Throughout her career, Shana has been involved in teaching and promoting the growth of jewelry as a recognizable art form. Soon after graduating from college she founded the Maryland Institute College of Art Jewelry Center (MICA). Today she serves MICA as an instructor, studio artist and Special Events and Workshop Coordinator. Shana also served as the director of the 92nd Street Y’s Jewelry Center in New York City.
Shana exhibits her one-of-a-kind sculptural enamel and metalwork nationally and internationally. Her work is in the permanent collections of the Museum of Art and Design in New York City and the Racine Art Museum in Wisconsin.

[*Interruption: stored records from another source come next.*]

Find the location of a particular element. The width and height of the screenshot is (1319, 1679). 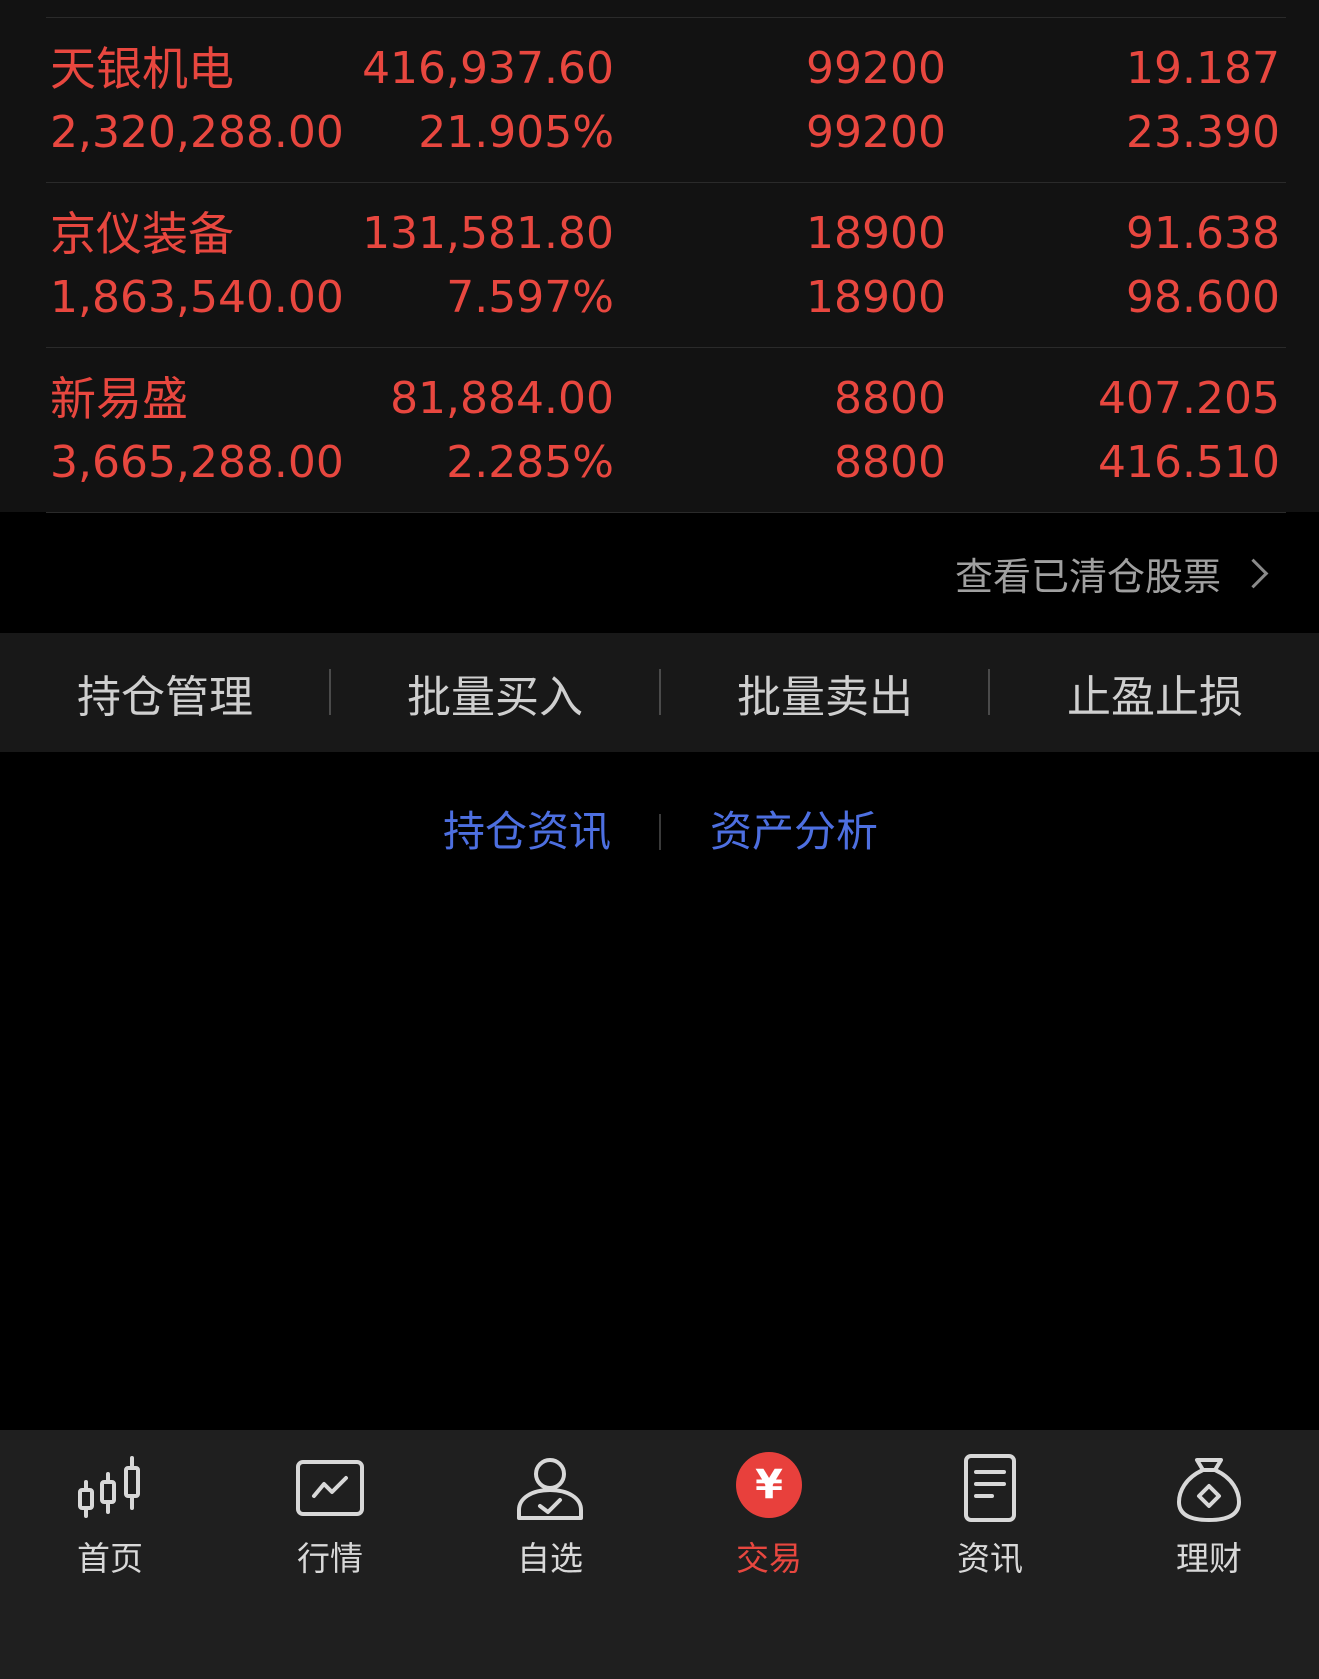

profit-amount: 131,581.80 is located at coordinates (488, 234).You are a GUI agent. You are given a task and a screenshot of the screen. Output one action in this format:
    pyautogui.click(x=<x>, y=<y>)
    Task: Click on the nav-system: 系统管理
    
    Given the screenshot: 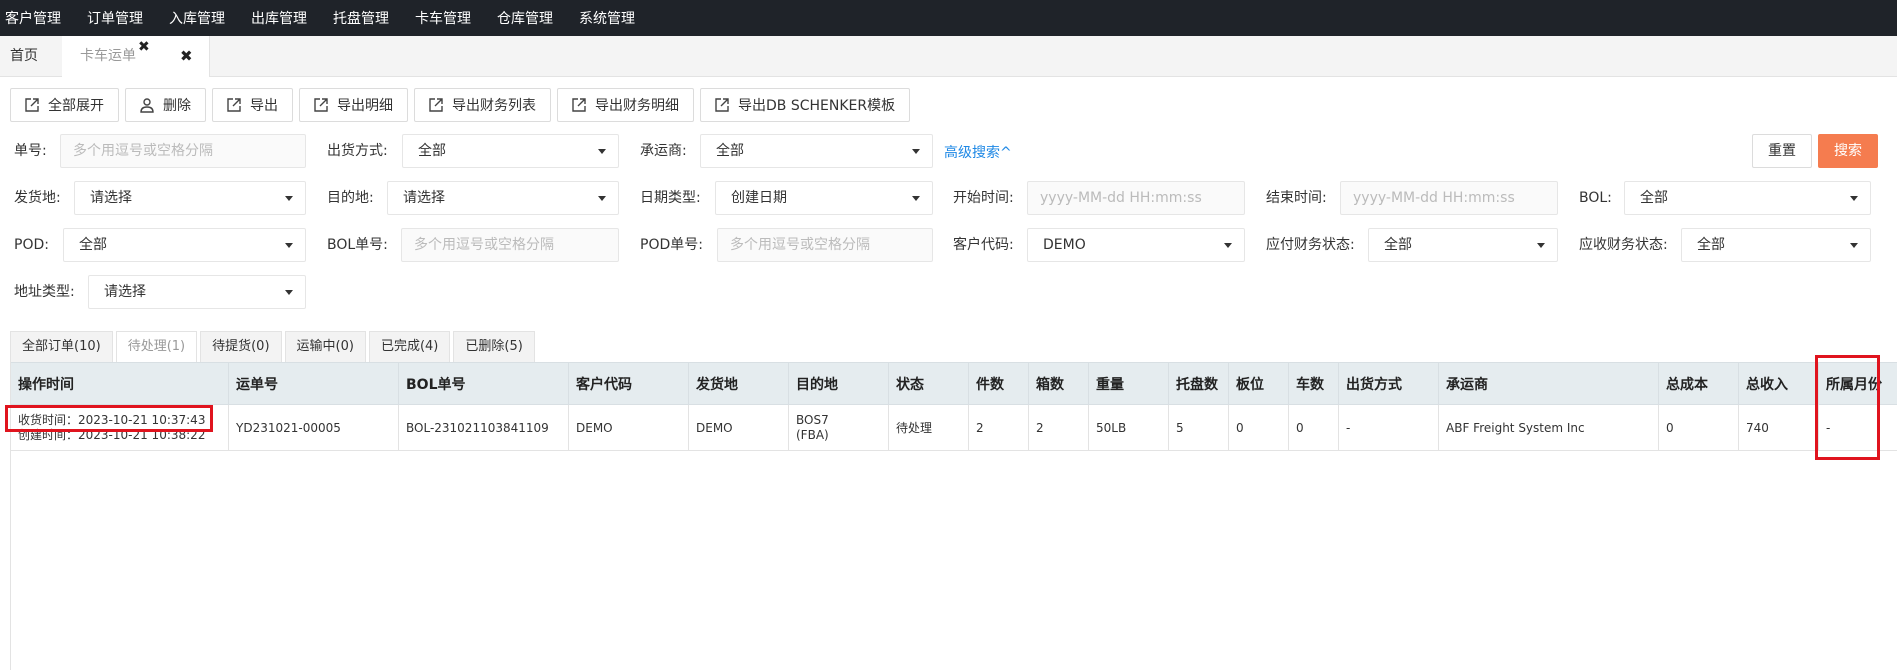 What is the action you would take?
    pyautogui.click(x=604, y=18)
    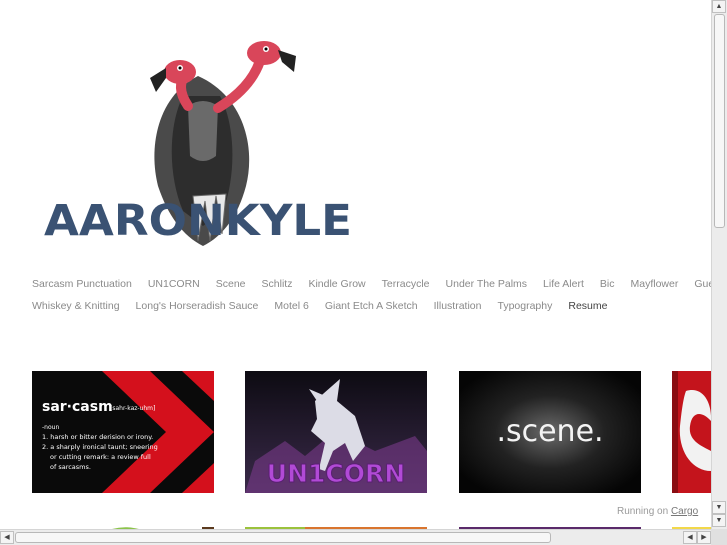 This screenshot has width=727, height=545. I want to click on scrollbar-corner, so click(719, 537).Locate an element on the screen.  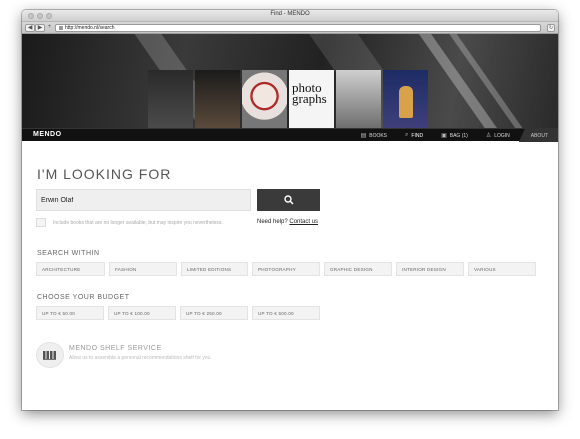
shelf-icon is located at coordinates (50, 355).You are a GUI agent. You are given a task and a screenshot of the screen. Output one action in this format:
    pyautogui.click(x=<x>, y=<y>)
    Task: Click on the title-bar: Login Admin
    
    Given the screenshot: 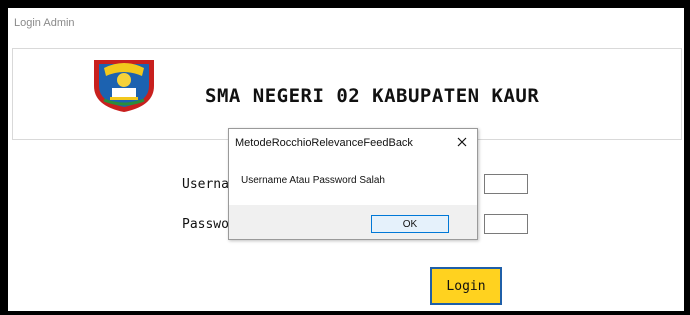 What is the action you would take?
    pyautogui.click(x=346, y=23)
    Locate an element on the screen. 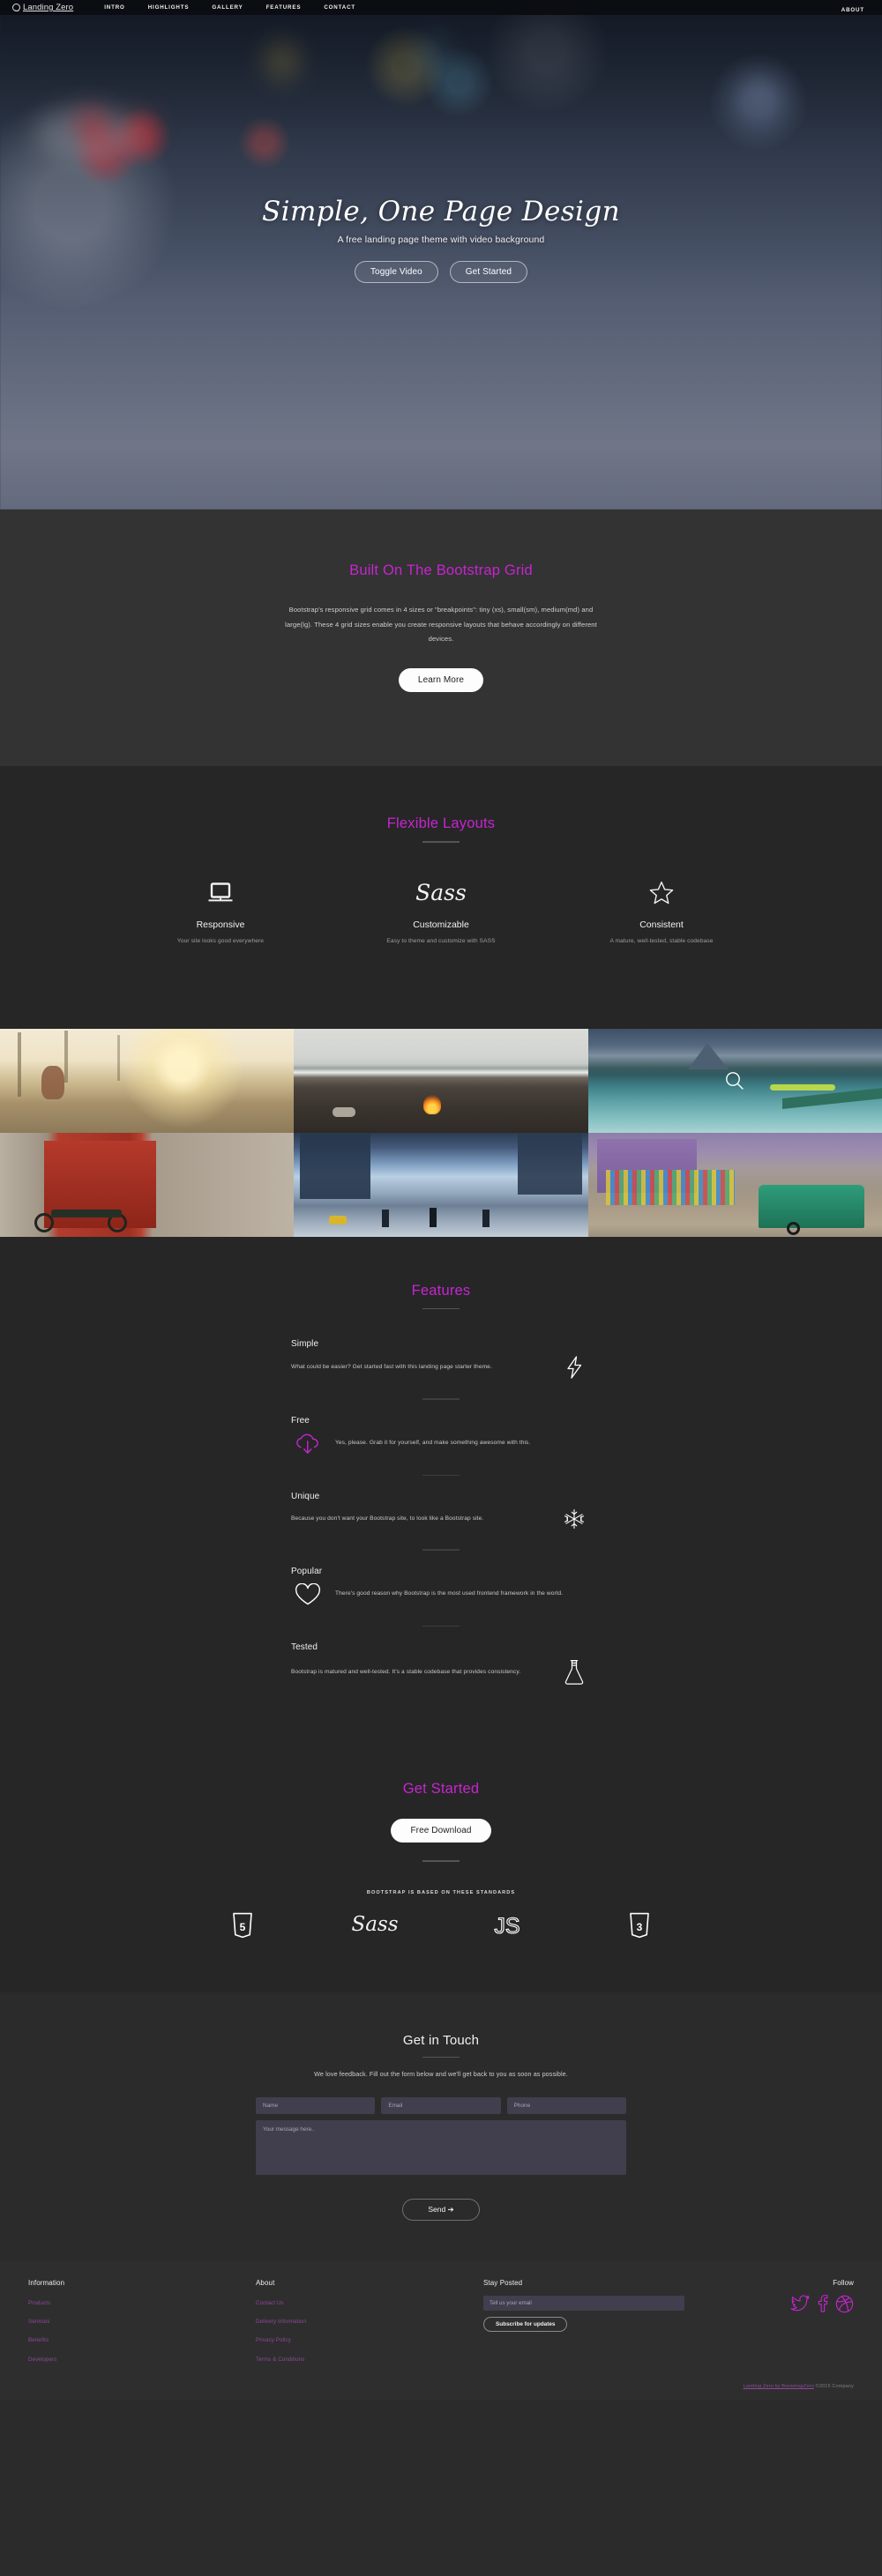  green-canoe is located at coordinates (802, 1088).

She has become a master of the art of copper electroforming and enameling techniques onto the electroformed surfaces. Shana carves her forms in wax and then electroforms them in either high carat gold, rhodium, rose gold, or oxides over copper. The process of electroforming can take between four to six days to complete for a single piece. The settings are hand-fabricated silver or gold settings. Electroforming is a unique means of enameling three dimensional forms of jewelry while keeping the weight light enough to wear. Using a combination of resin molds, metals and gemstones, her pieces are distinctive and tell interesting stories.
The signature of her jewelry design is it is transparent or opaque, huge and lightweight. Her swooping earrings and chunky necklaces are luminous, colorful and easily cross the line between sensual high fashion and gallery art.
As a youngster, Shana as fond of creating sculptures and pictures around the house. “I loved building things, I’m very meticulous, always had really good craftsmanship,” Kroiz told the Baltimore magazine. “But I was not a good student before I came to the (Baltimore, Maryland) School for the Arts.”
She went on to Parsons School of Design and was urged by her father to major in something that would earn money. So she majored in jewelry design. “When I went to Parsons, I found I was just better prepared [than most students],” she says. “It was easier for me, and I wasn’t focused on learning the basic skills.” After receiving her Bachelor of Fine Arts degree with Honors, she returned to Baltimore to her masters’ degree at Towson University.
My one-of-a-kind wearable jewelry celebrates ancient forms and the sensuous nature of the human consciousness. These pieces are universal in their appeal and personal in their effect. When worn, the jewelry interacts as sculpture making the body a pedestal.
Rich colors are created by the primitive use of a brush stroke and layering of experimental enameling or the brilliant colors of patina on silver which reflects the history of the art.
My art has become more aquatic in theme and fluid in form throughout the past few years. It’s not stagnant. It’s not something that’s sitting on the wall. It has to flow with your body.
My sculptural jewelry is expressive and sensuous, and is meant to be worn while celebrating life!
I wish people were more comfortable with wearing jewelry as art,” Kroiz said. “It’s such a great way to express yourself and let people know more about you.